The Pittsburgh Penguins lost a game 10-1 last night in Chicago. It was their second regular season game in as many nights. Did you even know the NHL season had officially started?
The NHL has long battled an uphill climb for attention over the years, and the league is already off to a rough start in promoting its product in a crowded sports landscape. The timing for dropping the first pucks of the season this week could not have been much worse for a variety of reasons, but the league should take accountability for designing their schedule the way it was and for not doing enough to promote the start of the new season to the casual hockey fans out there.
Unless you are a hardcore hockey nut, then the start of the new season likely crept up on you out of nowhere. Or, perhaps, reading this post right here is what alerted you that the hockey season has in fact already started. You should not be blamed for not knowing when the season got underway, because that is responsibility falls on the league to promote and make you aware. Think about it for a second. You know exactly when the NFL kicks off. You know exactly when the first pitches of a new Major League Baseball season are thrown out. And you are likely to be somewhat aware of when the NBA will get its regular season underway. But you probably had no clue the hockey season has officially started, right?

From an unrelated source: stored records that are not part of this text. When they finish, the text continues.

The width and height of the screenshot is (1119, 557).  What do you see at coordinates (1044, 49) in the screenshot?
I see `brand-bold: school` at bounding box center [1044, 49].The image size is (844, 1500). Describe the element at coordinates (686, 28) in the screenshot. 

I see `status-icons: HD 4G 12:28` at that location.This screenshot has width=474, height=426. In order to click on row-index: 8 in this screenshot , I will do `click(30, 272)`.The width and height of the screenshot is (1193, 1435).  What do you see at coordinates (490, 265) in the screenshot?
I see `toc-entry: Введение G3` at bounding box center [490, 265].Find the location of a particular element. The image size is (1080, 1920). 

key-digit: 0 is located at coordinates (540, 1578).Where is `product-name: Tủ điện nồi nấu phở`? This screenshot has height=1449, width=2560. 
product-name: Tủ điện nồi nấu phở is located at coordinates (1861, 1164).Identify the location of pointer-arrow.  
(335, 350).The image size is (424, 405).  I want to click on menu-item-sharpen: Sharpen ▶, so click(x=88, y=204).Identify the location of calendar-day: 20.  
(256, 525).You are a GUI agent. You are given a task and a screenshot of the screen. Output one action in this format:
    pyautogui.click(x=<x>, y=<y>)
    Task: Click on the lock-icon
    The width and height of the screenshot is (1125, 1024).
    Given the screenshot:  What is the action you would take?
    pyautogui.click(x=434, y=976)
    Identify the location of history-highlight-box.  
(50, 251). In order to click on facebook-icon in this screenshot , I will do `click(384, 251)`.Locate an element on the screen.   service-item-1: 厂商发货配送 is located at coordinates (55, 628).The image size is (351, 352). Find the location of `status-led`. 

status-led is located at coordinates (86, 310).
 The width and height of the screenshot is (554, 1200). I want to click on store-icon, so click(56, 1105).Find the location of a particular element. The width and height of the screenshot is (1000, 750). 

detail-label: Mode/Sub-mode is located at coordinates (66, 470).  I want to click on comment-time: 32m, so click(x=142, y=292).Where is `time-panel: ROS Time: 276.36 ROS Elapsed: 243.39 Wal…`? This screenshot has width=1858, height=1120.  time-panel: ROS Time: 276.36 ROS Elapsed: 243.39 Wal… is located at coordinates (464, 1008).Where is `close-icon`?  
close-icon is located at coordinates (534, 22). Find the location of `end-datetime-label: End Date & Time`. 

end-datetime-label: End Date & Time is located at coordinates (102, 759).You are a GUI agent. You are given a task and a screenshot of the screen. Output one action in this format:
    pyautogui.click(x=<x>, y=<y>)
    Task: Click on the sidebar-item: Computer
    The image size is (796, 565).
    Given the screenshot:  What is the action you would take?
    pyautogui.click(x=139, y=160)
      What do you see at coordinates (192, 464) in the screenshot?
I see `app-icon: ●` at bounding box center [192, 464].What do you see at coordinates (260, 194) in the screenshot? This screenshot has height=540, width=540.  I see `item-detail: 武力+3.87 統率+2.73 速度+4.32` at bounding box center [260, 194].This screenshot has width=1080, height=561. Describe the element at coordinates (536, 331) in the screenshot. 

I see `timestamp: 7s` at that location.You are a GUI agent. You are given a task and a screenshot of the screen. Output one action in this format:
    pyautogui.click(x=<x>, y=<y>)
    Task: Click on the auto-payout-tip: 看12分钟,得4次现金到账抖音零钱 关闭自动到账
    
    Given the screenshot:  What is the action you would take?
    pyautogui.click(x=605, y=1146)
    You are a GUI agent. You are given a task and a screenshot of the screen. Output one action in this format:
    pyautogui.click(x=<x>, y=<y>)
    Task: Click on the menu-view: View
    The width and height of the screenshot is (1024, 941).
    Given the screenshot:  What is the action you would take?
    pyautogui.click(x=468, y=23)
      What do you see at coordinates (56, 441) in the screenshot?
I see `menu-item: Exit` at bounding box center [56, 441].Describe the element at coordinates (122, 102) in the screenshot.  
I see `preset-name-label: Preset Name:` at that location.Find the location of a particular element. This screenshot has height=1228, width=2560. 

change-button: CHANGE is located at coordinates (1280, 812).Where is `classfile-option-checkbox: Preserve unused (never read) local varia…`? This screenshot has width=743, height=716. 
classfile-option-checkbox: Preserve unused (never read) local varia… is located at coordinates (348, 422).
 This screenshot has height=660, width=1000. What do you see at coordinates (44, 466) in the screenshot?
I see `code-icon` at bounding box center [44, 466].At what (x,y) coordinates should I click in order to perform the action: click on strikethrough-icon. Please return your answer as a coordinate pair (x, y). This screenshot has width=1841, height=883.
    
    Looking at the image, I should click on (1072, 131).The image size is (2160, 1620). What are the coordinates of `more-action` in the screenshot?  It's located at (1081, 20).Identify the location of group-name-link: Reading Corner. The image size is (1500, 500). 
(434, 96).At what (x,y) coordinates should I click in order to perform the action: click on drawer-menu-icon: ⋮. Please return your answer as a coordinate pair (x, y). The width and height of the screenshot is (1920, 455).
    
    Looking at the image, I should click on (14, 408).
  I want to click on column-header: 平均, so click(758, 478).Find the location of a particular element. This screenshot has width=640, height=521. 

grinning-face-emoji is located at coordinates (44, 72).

It has. And some teams have even played multiple games. But that means a handful of teams have played games on back-to-back nights to start the season, which seems unwise as some of those teams had to play on the road against a team playing their season opener. That includes the defending Stanley Cup champion Pittsburgh Penguins, who were routed in Chicago by the Blackhawks a night after losing an overtime game at home against the St. Louis Blues. It also includes the Philadelphia Flyers, who were blanked by the Los Angeles Kings in their season opener a night after topping the San Jose Sharks. Why the NHL would have teams playing back-to-back nights to start the season is beyond me, as is the idea of placing one of its top eastern market franchises in a position to play on the West Coast to open the season in the late-night hours.
Scheduling conflicts also presented problems for Philadelphia fans each of the first two nights, because of season-opening intros and a TV window that was not wide enough for the Pittsburgh-St. Louis opener, the Flyers-Sharks game was delayed until a 10:50 p.m. ET start. And because the game was not locally televised, it was placed on the NHL Network to start until moved over to NBC Sports Network while the game was already in progress. This is not the ideal way to handle the schedule to start off a new season. On Thursday night, the Flyers and Kings had another later-than-usual start, meaning a handful of dedicated Flyers fans lost some sleep at the end of the week.
Fortunately, the Penguins and Flyers were the only two teams to open the season on back-to-back nights, so this is just a minor problem for the league. But having the defending champions have to do so with the schedule seems unjustified and the result on the ice gave a not-so-flattering product advertisement for the league with a 10-1 victory by the Blackhawks.
What is amazing is why the NHL chose the dates they did to open up the season. The NHL will always believe in its own product and the core fans will be fine with it, but to schedule 14 teams to play their season openers on a Thursday night already dominated by the NFL’s Thursday Night Football and with the MLB division series going on just seems like poor planning. There was also a college football game between two top 25 teams in action, although the NHL cannot look forward and project which college football teams will or will not be ranked when putting the schedule together.
But to make the decision to open up the bulk of the league up against a Thursday night NFL game is poor business management from the league’s perspective. Throw in the baseball playoffs and you have a real head-scratcher. And it was entirely avoidable from the start. Why not have a league-wide opening on Wednesday night and make an actual event out of the night from coast to coast?
Opening up against the NFL and the baseball postseason immediately puts the NHL’s regular season hiding deep in the shadows and will ensure it easily gets overlooked. Maybe the NHL has accepted its fate in the pecking order of sports. If so, then that is unsettling as the league tries to expand and grow its product. Maybe the fault falls on the teams, and perhaps it varies by market, but once again the start of the NHL season has seemed to get underway with all of the sports attention focused elsewhere. That even includes preseason basketball as the NBA continues to improve its push to promote its product. The NHL’s loss has long been the NBA’s gain. People tune in to summer league NBA games and will be more likely to discuss what’s happening in a preseason game before they even think about what happened in an NHL regular season game few knew was being played.
As a casual hockey fan myself, I generally do not tune in much to the NHL until after the college football bowl season and the NFL playoffs. Unless the NHL is ever going to shorten its season, then they will continue to run the risk of playing in the background while the general sports focus is on football, baseball, and basketball.